Just wondered what peoples opinion on this was as its really wound me up.


----------



## McKella (Jun 8, 2009)

What size tank u got?


----------



## The Hypnotoad (Oct 24, 2011)

46l Fluval edge

3 Guppies from a group of 5 I had last year
Siemese fighter
2 Amano shrimp
5 Baby Cherry shrimp
Bristlenose catfish - he was in my 180lt tank and I couldnt get rid of him when I sold it so hes living in there for now.


----------



## The Hypnotoad (Oct 24, 2011)

taken 2 minutes ago. Water level is low because I took some out to make it easier to float the bags when I get new fish


----------



## McKella (Jun 8, 2009)

It's a nice tank but doesn't look like much hiding places in case there is nipping, I had a 180 ltr juwel and had guppies a fighter and even a group of tiger barbs with no probs but had quite a few plants and caves. U could try dressing it up a little more to avoid any probs if they were to arise or swap the fighter for some neon tetras?


----------



## The Hypnotoad (Oct 24, 2011)

McKella said:


> It's a nice tank but doesn't look like much hiding places in case there is nipping, I had a 180 ltr juwel and had guppies a fighter and even a group of tiger barbs with no probs but had quite a few plants and caves. U could try dressing it up a little more to avoid any probs if they were to arise or swap the fighter for some neon tetras?

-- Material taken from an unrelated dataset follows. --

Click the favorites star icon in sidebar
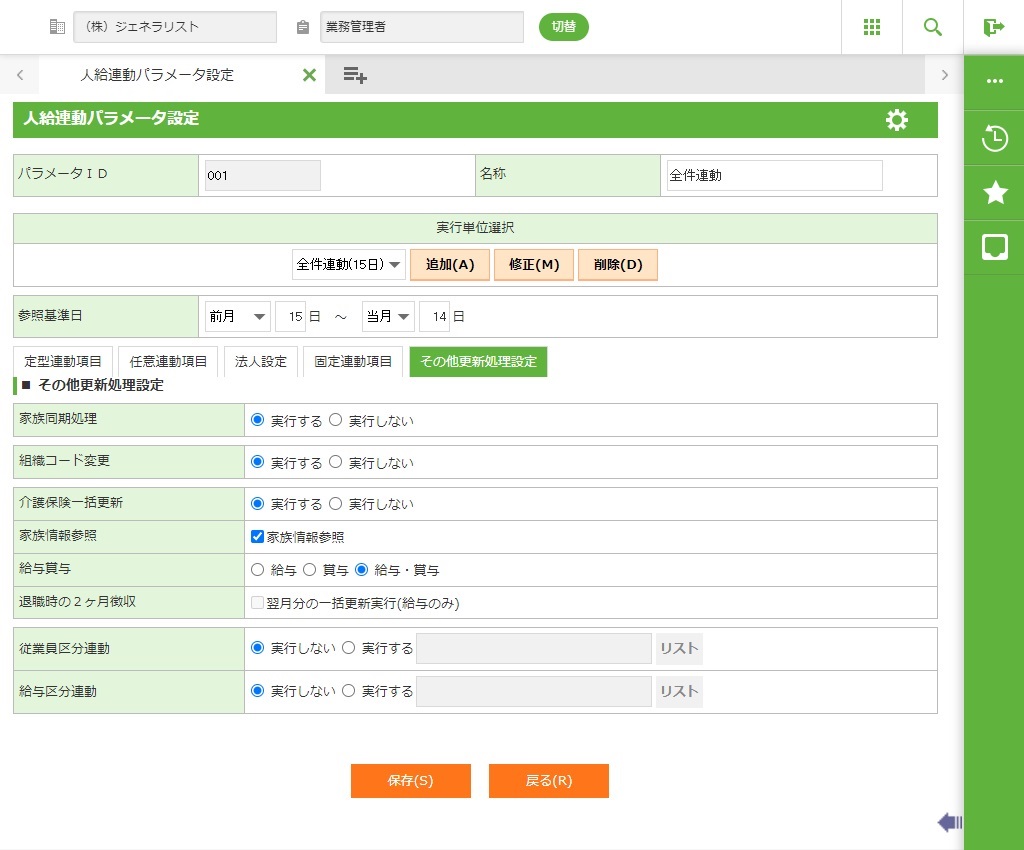The height and width of the screenshot is (850, 1024). coord(994,193)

I did have a group of neons but all have died (had them for 2 years and they started to die one by one a few months back)

I am going to get more hiding spots at the back but I havent decided what yet, the plants are only plastic so I may get a couple more.

See your a patriots fan, the girlfriend is a massive pats fan.............I love the titans


----------



## Spreebok (Jul 4, 2012)

As someone who worked in an Aquatics/Reptile shop, I'm siding with the girl here. If she knowingly sold you the Guppies, your fighter proceeded to decimate them, and you then went in and complained, she'd get it in the neck for it. If you hadn't have told her you had a fighter and it had happened, you wouldn't have a leg to stand on, but you did tell her, so she's sticking by protocol.
And I know what you're saying about a peaceful fighter, most of mine have been dippy, placid things, but I would still never house them with guppies, as even if the fighter is cool with them, the Guppies aren't adverse to a little nibble on his fins. And even with a peaceful fighter, you can never guarantee they won't flip out. My male in my community has lived with an older female for a long time, quite happy. I introduced some more nice Halfmoon females and he turned into a Cassanova for a while lol


----------



## McKella (Jun 8, 2009)

Broken plant pots and coconut shells worked for me, but aswel you have to remember not to over stock because of oxygen levels, p.h levels n all. Obviously the more decoration u have the less water their is.

Ps your girlfriend has great taste  my wife hates all sports so its a good job NFL is on late because I get to watch it when they go to bed lol, tryd gettin tickets for wembly but was sold out, and any on eBay take the biscuit not payin £200 for a £60 ticket!


----------



## The Hypnotoad (Oct 24, 2011)

McKella said:


> Broken plant pots and coconut shells worked for me, but aswel you have to remember not to over stock because of oxygen levels, p.h levels n all. Obviously the more decoration u have the less water their is.
> 
> Ps your girlfriend has great taste  my wife hates all sports so its a good job NFL is on late because I get to watch it when they go to bed lol, tryd gettin tickets for wembly but was sold out, and any on eBay take the biscuit not payin £200 for a £60 ticket!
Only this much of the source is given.